Deep Learning of Functional Perturbations from Condensate Morphology
Journal:
bioRxiv
Published Date:
Jan 1, 2025
Abstract
Biomolecular condensates compartmentalize the interior of living cells to spatiotemporally organize complex functions, yet linking molecular interactions within condensates to their mesoscale organization remains a major challenge. To bridge this gap, we developed a neural network-based framework - Deep-Phase - that uses microscopy images to quantitatively classify condensate morphology changes resulting from pharmacological alterations in associated biochemical processes. We use Deep-Phase to precisely quantify time- and concentration-dependent structural perturbations to the multiphase nucleolus and show that they are tightly coupled to potencies of drugs inhibiting rRNA transcription and processing. Applying Deep-Phase in a chemical screen, we identify a unique nucleolar morphology and discover a role for a DNA topoisomerase in rRNA processing.
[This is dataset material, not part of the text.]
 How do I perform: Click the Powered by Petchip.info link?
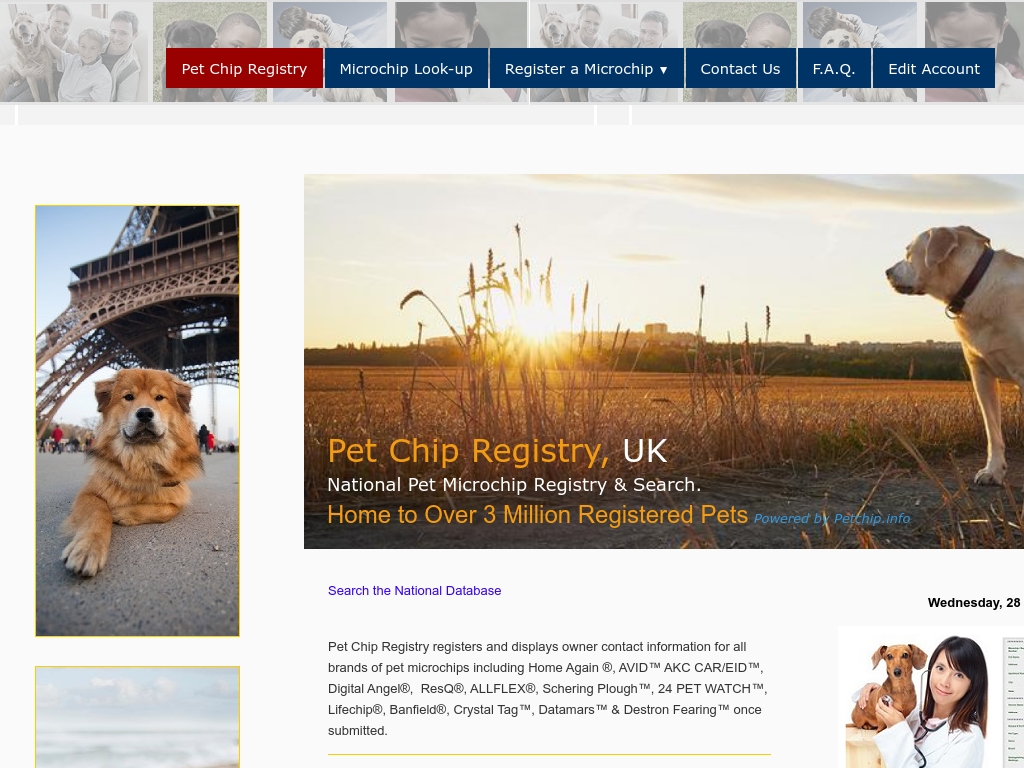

Mechanistic studies of this morphology provide insights into how interfaces between nucleolar subcompartments are maintained. We demonstrate Deep-Phase’s adaptability to diverse cell lines, labels, and condensates, offering a powerful platform for uncovering cellular organizing principles and therapeutic targets. A deep learning framework, Deep-Phase, classifies and quantifies drug-induced changes in morphologies of nucleoli, nucleolar speckles, and viral cytoplasmic condensates, directly from images. Time- and concentration-dependent morphological responses to perturbation predict associated disruptions in RNA transcription and processing. Using Deep-Phase in a high-content small molecule screen reveals a unique nucleolar morphology induced by TOP1 inhibition. TOP1 inhibition leads to reduced levels and processing of large ribosomal subunit precursors and provides a mechanism for maintenance of nucleolar phase boundaries.